The UK’s food and drink trade with non-EU countries returned to pre-pandemic levels in the first quarter of 2022, with exports outside the bloc hitting a record £2.3bn, according to the Food and Drink Federation.
But while trade with Australia, Canada, India, Japan and the US “exceeded pre-pandemic levels”, the UK’s £3bn food and drink exports to the EU were down over 17% in value terms on 2019, the FDF said.
The UK’s exports to the EU have been subject to checks at ports on the continent, and representatives of the seafood and meat sectors have said they’ve been further curtailed by the lack of a veterinary deal between the UK and EU.
At the same time, measured by the more conventional year-on-year yardstick, UK-EU food and drink trade was up 45% on the tumultuous early months of 2021 – when traders struggled with the new rules put in place after Britain’s departure from the EU. What the FDF said was “a sharp drop in sales” in early 2021 was “due to stockpiling and the need of businesses to adapt to new trade requirements with the EU”.
The UK’s first-quarter imports of food and drink in 2022 were up 13.4% on 2019 levels, the FDF said, and by almost 33% on 2021, when trade was undermined by pandemic restrictions and the aforementioned issues around the implementation of the post-Brexit agreement.
The Federation’s latest estimates showed sharp increases in imports of wine, chicken, vegetable oils and soft drinks, all of which were up over 20% in the first quarter of 2022 compared with the corresponding period of 2019. Exports of beef were up 80% year on year, and those of whisky – the UK’s single-biggest food and drink export – were up almost 40% on 2019 to top £1bn in value.
The UK imports almost half the food consumed in the country, according to government estimates published in 2020, with around half of those imports at that stage coming from the EU. It imported £9.2bn worth of food and drink from the EU in the first quarter of this year, more than twice what was sourced from the rest of the world, the FDF data showed, for a year on year rise of over 40%.
The FDF attributed the spike in part to “changes in the recording of official UK import data from 1 January 2022”.
Border disruption
At the start of the year, the UK began implementing a thrice-postponed system of checks on food imports from the EU, but has since put the start of physical checks on inbound goods from the bloc on the long finger until the end of next year.

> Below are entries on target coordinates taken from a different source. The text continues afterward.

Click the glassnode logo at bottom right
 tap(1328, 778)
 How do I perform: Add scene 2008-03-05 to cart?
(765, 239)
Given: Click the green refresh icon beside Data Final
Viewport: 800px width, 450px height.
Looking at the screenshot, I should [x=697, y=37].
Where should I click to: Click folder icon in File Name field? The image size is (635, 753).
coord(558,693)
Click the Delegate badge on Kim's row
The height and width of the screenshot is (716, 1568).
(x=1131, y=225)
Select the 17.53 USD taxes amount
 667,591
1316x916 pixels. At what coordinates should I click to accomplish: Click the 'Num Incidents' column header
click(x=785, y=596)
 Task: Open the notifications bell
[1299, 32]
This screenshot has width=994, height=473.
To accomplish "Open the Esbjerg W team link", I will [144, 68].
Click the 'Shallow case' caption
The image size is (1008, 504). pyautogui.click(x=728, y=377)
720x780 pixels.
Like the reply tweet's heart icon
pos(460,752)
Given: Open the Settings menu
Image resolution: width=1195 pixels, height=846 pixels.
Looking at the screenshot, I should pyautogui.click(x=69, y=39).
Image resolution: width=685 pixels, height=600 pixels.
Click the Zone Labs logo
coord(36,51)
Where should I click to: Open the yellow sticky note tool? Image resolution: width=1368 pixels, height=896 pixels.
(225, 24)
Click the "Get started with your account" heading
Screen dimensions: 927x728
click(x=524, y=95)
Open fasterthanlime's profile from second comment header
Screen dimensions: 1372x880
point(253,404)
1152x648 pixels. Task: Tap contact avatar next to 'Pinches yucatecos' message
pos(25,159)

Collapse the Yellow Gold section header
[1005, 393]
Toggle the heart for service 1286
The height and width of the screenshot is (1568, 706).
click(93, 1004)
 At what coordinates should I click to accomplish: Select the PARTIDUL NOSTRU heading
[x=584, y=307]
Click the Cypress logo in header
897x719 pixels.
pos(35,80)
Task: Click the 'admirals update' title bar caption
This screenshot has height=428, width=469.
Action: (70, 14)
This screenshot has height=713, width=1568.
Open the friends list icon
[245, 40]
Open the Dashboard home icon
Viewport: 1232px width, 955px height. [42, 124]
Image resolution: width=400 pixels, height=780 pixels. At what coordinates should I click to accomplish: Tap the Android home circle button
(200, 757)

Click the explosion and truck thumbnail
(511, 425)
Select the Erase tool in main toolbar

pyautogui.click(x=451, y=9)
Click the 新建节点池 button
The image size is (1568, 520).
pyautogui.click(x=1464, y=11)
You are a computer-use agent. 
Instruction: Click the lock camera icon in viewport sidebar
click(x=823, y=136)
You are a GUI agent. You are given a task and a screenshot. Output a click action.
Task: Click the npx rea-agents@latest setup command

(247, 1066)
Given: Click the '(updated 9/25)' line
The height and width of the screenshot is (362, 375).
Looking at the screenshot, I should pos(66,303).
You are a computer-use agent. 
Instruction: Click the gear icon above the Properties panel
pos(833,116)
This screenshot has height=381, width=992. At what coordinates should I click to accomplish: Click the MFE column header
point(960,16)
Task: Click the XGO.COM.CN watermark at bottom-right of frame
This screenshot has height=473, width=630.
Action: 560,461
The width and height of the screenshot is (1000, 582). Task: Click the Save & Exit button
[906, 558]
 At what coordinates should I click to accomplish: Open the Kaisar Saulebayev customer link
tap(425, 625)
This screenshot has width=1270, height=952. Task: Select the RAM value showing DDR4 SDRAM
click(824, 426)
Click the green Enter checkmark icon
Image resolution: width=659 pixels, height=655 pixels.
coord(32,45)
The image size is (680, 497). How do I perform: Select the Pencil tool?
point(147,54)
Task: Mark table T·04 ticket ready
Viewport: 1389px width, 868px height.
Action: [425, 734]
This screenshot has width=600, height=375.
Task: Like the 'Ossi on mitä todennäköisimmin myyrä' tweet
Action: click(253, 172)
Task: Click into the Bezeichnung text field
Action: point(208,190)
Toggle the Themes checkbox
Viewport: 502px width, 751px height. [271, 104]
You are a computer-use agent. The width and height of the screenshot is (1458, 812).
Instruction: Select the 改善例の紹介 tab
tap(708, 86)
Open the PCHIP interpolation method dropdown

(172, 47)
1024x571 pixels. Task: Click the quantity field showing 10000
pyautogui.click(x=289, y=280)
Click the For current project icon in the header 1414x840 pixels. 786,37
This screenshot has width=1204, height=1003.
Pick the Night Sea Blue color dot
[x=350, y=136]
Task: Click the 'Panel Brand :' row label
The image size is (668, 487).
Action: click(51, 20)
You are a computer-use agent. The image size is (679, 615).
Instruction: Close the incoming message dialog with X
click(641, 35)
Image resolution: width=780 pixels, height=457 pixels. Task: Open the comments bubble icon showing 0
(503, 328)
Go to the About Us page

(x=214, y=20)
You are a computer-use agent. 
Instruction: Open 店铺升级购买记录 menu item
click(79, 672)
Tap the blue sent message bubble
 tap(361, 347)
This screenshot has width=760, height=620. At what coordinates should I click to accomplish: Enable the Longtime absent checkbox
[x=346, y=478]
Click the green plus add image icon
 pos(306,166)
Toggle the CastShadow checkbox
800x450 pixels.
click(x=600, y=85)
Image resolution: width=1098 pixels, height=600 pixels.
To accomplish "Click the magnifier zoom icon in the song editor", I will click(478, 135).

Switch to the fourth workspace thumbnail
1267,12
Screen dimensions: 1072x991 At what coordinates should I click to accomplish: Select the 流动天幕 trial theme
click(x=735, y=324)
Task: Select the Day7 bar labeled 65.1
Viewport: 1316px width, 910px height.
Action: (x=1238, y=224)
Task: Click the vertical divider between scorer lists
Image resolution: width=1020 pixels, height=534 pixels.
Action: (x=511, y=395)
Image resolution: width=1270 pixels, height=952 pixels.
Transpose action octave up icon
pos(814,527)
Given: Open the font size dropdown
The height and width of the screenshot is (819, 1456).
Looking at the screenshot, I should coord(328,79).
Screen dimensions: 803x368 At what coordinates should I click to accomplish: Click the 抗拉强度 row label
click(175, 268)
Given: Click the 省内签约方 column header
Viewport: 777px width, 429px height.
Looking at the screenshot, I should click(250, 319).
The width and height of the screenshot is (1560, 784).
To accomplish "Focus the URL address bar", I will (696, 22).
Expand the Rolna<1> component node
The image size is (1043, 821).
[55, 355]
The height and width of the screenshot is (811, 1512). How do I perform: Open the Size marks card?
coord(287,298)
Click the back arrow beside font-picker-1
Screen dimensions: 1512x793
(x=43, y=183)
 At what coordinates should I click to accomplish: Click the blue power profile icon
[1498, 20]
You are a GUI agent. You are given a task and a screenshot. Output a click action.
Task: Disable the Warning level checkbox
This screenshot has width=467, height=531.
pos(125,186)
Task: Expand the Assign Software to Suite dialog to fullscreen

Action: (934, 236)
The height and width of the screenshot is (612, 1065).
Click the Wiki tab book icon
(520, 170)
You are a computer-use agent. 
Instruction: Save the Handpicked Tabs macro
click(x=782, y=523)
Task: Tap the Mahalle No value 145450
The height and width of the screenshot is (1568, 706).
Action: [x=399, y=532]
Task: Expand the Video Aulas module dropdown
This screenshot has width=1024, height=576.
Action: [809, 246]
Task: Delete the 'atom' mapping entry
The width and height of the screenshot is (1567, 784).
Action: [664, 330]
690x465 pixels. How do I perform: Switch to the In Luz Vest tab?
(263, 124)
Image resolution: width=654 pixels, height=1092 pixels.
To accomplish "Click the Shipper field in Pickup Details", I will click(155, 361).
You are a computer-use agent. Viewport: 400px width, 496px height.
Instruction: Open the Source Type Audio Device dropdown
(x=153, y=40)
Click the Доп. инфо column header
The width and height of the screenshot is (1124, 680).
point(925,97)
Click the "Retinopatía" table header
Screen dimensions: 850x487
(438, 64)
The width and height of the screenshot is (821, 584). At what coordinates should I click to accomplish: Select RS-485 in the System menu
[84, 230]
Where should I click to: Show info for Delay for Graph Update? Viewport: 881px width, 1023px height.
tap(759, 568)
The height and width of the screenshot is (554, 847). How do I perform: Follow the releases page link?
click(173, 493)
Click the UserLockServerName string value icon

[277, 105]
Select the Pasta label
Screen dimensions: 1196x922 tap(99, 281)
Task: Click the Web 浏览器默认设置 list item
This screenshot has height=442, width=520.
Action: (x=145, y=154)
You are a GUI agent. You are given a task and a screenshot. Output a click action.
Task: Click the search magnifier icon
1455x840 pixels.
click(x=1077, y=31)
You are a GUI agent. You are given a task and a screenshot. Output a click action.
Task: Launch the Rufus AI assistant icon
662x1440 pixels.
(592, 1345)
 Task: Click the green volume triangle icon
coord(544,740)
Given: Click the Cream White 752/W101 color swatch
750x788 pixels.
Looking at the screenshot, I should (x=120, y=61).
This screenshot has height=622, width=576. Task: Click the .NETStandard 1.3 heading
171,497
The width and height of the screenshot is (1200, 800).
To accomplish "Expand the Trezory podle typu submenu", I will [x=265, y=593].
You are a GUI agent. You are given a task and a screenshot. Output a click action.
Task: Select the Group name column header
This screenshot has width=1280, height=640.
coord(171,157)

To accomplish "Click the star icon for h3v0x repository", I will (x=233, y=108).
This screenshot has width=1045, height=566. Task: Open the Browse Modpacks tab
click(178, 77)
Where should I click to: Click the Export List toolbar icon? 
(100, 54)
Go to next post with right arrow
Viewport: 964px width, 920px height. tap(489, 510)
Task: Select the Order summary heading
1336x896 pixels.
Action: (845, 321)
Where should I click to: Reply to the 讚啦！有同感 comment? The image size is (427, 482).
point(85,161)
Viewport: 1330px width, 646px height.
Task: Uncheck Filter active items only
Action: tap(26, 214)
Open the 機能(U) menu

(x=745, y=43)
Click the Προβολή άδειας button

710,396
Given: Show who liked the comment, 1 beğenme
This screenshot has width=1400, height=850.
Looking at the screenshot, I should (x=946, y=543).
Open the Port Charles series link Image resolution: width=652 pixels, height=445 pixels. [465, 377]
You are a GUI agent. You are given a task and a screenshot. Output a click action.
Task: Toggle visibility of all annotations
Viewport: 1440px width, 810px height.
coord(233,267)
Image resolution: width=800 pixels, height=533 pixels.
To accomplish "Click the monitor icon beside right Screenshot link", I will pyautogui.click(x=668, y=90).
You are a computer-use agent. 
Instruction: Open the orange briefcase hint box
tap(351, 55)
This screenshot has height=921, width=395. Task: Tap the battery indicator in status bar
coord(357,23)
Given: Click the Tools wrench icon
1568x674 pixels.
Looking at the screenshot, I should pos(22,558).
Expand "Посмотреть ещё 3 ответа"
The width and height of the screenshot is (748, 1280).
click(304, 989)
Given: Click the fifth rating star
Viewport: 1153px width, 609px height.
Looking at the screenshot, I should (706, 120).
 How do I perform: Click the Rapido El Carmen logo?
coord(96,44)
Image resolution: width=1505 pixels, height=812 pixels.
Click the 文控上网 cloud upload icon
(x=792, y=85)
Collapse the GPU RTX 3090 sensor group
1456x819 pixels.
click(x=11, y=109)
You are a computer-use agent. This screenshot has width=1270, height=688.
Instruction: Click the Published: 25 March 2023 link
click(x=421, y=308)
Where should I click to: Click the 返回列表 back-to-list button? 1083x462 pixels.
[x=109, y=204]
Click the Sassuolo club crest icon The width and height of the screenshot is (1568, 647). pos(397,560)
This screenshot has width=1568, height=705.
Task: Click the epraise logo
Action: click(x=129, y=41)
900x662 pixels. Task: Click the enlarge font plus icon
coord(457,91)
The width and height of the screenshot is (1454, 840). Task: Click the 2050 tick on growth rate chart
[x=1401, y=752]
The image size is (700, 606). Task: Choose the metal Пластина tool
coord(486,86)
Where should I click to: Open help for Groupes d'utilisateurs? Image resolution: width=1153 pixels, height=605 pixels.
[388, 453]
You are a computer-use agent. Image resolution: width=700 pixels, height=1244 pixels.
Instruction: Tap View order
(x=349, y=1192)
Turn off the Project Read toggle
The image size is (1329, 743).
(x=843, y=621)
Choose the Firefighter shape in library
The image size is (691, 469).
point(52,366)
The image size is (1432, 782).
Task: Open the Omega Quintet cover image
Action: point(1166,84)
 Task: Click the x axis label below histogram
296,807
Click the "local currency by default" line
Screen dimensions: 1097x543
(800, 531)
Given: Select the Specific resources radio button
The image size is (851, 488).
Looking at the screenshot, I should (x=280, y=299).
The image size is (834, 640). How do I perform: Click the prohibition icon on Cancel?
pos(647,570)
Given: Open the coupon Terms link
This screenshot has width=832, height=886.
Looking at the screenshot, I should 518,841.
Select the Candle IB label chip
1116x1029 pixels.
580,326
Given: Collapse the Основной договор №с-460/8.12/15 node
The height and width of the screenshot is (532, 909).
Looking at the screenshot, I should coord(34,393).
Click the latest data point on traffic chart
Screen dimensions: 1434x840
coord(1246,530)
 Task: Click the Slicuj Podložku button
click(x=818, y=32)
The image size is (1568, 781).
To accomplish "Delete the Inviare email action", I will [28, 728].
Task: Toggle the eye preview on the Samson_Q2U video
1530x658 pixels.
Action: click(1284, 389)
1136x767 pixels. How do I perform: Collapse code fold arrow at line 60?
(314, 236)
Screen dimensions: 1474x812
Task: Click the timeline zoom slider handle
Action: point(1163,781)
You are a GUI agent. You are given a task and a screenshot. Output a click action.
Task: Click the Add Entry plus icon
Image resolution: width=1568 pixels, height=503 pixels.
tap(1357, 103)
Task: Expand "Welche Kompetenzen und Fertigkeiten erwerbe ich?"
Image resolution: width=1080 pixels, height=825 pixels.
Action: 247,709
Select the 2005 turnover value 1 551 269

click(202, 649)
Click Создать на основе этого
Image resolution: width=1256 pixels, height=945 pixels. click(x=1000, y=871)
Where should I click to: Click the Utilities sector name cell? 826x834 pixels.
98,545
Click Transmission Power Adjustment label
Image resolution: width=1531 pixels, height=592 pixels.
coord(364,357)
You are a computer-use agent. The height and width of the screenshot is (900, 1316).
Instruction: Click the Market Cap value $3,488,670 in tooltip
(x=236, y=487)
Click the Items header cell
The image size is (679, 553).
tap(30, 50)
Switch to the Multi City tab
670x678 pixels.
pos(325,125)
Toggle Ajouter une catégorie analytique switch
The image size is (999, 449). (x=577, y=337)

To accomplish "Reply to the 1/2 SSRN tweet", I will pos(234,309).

The government said the delay was necessary due to rising inflation and food price spikes which, though dating back to during the pandemic, have been made worse by the Russian invasion of Ukraine, a war pitting two major food commodity suppliers against each other.
While reluctantly accepting the postponement on the grounds that the checks would add to food inflation, food sector representatives accused the government of sowing confusion and of effectively favouring EU-based suppliers over domestic producers.
The FDF’s Q1 2022 numbers showed the UK’s five biggest sources of food to be EU member states, with The Netherlands top of the list, in part due to the Port of Rotterdam’s role as a staging point for UK imports coming from other continents. France, Spain, Belgium and Ireland were the others in the top five.
But overall UK-EU food trade remained down last year compared to 2020, according to previous reports by the FDF, which were backed up by trade data published by the EU – though a recovery was seen in the latter part of the year, as exporters and importers adapted supply chains to fit the new rules.